The music on Love and Theft is the kind that no one besides Dylan could possibly come up with yet it's unlike any music he has ever delivered before. It all sounds brand new, but it's as if it has always existed. What's truly inspiring is the amount of wit present. He hasn't come close to conveying his acerbic sense of humor so effectively since the Traveling Wilburys or arguably since 1966's Blonde on Blonde. The CD features a leisurely stroll through several of America's most deeply rooted musical styles. From bluegrass to country shuffle to blues to rockabilly to straightforward rock to 40's like crooners, the music is the most diverse of Dylan's career. And the lyrics live up to all the attitude- quoting everyone from Hemingway and Fitzgerald to Shakespeare (leave it to Bob to have Romeo and Juliette trading barbs).
The CD opens with the wondrously rollicking "Tweedle Dee and Tweedle Dum" (pronounced in Dylanese as "Tweedely dee and Tweedully DUMM). The next song, "Mississippi" was left off Time Out of Mind but later covered by Sheryl Crow. The song contains some of the best lyrics of a song cycle that contains some staggering brilliant words. "Walking through the leaves/ falling from the trees/Feeling like a stranger nobody sees/So many things that we never will undo/I know you're sorry/I'm sorry too." The ONLY thing the narrator did wrong was stay in Mississippi a day too long.
"Summer Days" features another intriguing song story.

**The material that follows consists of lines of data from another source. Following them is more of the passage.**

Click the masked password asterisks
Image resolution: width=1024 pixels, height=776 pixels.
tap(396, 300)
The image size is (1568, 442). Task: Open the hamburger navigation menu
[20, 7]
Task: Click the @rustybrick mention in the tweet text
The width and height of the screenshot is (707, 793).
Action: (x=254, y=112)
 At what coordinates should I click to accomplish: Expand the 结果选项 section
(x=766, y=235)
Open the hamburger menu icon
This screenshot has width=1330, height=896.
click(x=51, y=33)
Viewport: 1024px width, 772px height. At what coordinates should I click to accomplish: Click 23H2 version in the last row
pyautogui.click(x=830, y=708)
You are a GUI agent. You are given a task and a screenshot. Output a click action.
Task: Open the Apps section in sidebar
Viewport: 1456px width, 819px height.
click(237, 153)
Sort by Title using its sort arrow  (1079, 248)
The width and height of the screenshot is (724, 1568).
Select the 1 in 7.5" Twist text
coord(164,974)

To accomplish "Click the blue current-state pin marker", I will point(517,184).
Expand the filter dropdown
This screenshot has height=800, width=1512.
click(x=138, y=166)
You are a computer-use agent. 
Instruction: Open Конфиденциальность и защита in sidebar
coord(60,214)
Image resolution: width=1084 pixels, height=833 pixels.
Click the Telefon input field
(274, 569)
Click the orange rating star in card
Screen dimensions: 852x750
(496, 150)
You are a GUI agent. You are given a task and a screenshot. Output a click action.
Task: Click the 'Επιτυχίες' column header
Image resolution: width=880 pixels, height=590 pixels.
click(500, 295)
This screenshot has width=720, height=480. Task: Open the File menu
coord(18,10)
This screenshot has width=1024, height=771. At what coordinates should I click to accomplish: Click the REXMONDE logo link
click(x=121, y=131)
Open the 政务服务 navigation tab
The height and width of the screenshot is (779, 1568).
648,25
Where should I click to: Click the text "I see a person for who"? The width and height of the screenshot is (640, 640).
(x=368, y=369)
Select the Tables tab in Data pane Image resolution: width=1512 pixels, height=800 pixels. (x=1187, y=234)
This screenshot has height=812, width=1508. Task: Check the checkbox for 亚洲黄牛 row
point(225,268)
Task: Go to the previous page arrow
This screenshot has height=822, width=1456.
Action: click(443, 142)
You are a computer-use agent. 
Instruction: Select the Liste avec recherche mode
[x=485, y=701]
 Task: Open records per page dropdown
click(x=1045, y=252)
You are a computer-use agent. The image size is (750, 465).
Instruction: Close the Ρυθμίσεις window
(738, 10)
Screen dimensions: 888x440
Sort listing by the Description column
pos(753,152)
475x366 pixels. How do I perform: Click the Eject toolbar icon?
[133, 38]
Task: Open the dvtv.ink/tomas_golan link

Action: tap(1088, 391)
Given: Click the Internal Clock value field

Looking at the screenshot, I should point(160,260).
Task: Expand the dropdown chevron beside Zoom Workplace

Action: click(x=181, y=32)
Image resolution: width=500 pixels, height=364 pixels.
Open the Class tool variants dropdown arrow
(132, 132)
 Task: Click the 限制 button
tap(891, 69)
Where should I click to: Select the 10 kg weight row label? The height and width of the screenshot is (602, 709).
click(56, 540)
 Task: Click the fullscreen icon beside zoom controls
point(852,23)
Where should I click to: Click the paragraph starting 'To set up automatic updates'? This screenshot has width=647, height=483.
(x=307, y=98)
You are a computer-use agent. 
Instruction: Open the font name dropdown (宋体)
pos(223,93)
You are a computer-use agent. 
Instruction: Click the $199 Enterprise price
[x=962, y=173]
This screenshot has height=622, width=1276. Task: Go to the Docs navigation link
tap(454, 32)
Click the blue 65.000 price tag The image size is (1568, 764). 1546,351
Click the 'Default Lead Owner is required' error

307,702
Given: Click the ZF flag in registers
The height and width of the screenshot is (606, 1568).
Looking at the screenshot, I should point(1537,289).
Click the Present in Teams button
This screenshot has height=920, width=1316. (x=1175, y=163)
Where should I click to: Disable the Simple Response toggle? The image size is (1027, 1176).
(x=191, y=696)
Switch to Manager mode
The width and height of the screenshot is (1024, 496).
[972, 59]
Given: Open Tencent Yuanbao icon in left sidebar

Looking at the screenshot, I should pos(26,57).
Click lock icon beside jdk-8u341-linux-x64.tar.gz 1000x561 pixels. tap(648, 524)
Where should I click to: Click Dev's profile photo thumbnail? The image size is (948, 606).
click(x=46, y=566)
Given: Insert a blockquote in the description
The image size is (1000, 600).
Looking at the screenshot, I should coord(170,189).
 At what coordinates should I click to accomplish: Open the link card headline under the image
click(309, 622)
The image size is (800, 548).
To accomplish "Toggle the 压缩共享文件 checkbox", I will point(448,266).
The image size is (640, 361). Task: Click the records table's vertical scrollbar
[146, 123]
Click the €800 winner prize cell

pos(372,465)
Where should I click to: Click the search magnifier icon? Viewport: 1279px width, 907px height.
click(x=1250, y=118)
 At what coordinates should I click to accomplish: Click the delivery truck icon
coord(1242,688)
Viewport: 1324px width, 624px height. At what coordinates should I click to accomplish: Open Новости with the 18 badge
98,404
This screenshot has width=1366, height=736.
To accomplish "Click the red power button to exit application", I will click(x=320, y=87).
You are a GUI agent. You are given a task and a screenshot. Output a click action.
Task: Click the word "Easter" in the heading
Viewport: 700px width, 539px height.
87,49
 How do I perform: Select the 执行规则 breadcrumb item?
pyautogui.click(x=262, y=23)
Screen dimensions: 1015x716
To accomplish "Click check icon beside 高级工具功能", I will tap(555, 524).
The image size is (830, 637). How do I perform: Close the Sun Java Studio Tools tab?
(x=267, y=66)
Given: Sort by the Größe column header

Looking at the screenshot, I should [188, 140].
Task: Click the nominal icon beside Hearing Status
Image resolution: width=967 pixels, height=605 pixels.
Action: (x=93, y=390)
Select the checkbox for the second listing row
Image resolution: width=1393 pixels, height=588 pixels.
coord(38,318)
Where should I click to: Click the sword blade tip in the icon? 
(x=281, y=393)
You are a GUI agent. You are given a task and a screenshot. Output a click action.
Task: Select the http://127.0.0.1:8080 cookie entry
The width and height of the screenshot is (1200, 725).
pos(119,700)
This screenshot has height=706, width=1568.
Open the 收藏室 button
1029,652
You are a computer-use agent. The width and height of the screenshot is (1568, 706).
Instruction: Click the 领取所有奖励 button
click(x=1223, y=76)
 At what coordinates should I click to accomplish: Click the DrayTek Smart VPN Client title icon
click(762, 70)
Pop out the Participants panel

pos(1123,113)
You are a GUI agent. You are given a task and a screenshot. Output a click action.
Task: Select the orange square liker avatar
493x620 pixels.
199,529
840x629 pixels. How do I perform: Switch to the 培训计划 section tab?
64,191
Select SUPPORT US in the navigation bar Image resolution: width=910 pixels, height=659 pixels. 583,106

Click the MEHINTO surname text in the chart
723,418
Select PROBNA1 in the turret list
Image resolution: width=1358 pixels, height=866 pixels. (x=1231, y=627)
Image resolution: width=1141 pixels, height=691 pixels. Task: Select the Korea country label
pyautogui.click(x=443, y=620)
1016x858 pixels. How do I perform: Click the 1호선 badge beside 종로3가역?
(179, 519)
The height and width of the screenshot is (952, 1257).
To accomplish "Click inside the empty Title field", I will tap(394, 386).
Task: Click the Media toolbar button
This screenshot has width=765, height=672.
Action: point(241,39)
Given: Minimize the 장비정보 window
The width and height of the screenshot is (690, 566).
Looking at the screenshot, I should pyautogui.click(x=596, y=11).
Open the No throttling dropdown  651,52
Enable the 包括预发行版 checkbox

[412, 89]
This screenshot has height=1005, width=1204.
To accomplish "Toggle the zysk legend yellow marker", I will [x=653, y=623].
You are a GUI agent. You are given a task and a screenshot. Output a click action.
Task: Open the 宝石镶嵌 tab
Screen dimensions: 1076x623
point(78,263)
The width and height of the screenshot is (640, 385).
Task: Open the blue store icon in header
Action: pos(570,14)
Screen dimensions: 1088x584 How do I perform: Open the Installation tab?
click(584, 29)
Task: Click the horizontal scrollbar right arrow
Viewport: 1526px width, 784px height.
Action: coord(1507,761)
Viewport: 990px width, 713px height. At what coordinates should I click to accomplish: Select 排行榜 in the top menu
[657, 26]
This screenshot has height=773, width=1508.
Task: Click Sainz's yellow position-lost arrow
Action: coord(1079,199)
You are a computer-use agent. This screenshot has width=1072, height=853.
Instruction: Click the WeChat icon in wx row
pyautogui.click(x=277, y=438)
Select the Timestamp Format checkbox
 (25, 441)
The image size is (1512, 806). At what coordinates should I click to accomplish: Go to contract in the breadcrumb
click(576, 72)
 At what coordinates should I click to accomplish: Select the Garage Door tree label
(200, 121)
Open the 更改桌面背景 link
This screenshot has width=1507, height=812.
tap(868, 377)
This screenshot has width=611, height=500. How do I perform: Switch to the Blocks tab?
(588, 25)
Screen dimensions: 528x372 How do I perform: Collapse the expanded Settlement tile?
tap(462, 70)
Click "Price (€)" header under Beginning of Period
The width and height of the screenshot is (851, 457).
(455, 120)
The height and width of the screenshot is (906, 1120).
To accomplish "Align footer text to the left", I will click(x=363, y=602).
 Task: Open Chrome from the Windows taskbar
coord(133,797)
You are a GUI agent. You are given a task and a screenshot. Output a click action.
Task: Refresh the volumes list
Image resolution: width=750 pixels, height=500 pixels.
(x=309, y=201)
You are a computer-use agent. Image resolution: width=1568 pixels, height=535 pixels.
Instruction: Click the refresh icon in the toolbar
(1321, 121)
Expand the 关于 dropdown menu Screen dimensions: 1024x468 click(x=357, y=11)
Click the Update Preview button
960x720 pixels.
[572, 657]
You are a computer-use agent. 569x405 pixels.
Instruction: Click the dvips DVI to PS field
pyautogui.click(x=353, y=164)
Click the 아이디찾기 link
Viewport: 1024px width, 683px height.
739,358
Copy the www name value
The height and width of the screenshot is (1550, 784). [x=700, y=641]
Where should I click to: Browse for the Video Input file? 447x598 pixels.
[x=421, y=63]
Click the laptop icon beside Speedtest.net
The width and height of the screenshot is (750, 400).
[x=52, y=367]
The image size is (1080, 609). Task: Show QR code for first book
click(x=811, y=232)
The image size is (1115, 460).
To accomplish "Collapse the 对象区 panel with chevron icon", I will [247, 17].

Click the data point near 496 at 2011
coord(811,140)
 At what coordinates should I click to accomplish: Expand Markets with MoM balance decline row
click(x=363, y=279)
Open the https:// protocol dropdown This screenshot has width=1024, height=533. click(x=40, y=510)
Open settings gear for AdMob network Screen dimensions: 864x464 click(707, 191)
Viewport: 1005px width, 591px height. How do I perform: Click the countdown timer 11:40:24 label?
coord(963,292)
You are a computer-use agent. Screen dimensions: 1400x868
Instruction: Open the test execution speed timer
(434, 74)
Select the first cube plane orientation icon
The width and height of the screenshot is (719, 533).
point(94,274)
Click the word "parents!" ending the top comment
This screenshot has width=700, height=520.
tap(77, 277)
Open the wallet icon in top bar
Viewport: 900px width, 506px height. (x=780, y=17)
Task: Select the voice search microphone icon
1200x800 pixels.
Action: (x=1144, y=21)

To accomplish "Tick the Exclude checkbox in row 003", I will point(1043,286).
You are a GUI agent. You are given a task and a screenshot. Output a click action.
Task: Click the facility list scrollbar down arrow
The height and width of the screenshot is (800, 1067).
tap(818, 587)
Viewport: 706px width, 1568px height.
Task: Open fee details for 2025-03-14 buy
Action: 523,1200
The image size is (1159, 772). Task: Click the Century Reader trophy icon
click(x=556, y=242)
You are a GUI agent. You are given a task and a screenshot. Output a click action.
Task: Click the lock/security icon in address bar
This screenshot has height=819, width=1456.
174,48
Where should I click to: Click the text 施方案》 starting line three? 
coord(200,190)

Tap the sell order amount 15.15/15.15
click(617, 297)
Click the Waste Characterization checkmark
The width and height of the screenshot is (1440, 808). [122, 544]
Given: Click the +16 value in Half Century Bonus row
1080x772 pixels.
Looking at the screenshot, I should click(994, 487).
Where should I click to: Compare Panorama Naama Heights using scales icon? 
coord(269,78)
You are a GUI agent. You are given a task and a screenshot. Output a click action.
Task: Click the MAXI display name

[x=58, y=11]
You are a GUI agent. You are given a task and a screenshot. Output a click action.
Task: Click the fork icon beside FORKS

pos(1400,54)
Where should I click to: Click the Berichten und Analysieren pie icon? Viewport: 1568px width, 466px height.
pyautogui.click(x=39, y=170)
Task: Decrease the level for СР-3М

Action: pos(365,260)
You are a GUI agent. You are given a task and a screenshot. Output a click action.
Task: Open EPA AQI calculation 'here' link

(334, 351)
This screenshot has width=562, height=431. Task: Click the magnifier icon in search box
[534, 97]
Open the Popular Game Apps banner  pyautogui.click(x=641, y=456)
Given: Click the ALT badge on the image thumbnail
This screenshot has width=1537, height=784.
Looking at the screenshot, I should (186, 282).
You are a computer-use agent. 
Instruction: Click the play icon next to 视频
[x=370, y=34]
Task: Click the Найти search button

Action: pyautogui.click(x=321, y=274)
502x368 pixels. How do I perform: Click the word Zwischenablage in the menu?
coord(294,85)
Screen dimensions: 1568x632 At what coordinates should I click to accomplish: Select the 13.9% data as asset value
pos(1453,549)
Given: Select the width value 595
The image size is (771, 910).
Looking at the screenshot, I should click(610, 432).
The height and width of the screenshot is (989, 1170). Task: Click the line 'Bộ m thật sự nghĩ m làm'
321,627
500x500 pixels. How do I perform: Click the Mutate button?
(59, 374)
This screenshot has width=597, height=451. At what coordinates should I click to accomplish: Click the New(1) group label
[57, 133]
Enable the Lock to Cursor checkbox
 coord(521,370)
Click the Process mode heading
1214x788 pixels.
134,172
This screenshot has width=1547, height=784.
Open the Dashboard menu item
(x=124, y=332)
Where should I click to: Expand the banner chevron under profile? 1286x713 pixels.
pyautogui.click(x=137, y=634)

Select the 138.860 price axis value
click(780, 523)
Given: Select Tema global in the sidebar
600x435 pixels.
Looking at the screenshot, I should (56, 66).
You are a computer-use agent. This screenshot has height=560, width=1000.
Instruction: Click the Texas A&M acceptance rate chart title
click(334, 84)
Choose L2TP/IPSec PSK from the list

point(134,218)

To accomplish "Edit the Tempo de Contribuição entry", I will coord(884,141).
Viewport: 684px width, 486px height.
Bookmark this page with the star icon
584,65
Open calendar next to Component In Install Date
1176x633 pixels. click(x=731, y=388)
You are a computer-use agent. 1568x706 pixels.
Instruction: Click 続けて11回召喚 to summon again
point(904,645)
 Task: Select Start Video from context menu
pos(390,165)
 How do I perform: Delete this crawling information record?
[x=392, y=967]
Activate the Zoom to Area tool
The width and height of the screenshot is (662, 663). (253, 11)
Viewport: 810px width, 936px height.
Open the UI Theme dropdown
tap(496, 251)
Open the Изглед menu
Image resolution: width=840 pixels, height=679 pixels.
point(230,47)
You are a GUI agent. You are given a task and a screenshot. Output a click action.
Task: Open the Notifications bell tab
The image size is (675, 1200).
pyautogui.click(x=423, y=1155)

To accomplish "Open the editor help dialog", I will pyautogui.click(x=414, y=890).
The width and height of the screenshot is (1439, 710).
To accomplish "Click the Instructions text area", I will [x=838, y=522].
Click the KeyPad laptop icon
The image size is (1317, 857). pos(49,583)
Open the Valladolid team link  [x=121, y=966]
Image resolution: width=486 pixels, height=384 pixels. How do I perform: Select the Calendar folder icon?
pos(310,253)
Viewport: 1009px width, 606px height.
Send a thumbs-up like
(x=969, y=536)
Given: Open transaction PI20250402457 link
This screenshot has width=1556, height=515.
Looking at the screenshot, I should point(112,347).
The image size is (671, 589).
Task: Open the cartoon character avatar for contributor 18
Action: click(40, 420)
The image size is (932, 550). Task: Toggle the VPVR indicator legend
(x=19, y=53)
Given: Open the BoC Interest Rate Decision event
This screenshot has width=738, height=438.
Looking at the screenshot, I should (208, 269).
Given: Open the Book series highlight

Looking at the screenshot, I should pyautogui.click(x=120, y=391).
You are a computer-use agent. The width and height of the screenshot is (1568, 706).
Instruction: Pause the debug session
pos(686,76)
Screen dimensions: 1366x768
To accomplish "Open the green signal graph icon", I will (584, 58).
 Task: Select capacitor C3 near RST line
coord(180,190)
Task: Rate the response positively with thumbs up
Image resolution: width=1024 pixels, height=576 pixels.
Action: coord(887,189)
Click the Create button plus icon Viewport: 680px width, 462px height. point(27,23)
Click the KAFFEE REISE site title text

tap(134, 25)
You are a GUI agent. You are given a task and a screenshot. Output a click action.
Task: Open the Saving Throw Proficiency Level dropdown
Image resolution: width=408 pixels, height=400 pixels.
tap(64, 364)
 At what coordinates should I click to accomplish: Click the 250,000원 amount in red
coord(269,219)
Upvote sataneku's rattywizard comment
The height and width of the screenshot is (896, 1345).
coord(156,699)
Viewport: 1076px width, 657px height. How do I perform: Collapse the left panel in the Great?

I love the line, "Well, I got eight carburators and boys I'm usin' 'em all/I'm short on gas, my motor's startin' to stall." My favorite song upon intial impressions is the bluesy "High Water (for Charley Patton)." A tribute of sorts to the great jazz musician, this is loving music from a heart that continues to feel things a bit deeper than most.
But with all the great new songs it is the final track, "Sugar Baby" that somehow manages to tie it all up and is Dylan at his most disturbing and his most beautiful. This is a song that is beyond belief, transcendent in the mood it conveys. It's a song about heartbreak about above the ground and in the heart observation; about being connected and disconnected all at once: "Every moment of existence seems like some dirty trick/Happiness can come suddenly and leave just as quick/Any minute of the day, the bubble can burst/Try to make things better for someone sometimes you just end up makin' it thousand times worse.
Having to involuntarily be forced to buy the disc at the downtown Sam Goody (ewww) and experiencing the first listening outside the door of one who has surely inspired many a song and will probably inspire (right or wrong) more than a few more I came upon the realization that things will never quite be the same again. Sharing what we all shared and still feeling the shivers of the devastation, crying deep within I can't possibly begin to fathom a world without these 12 wondrous, timely and perceptive songs. Listen closely and with careful consideration y'all.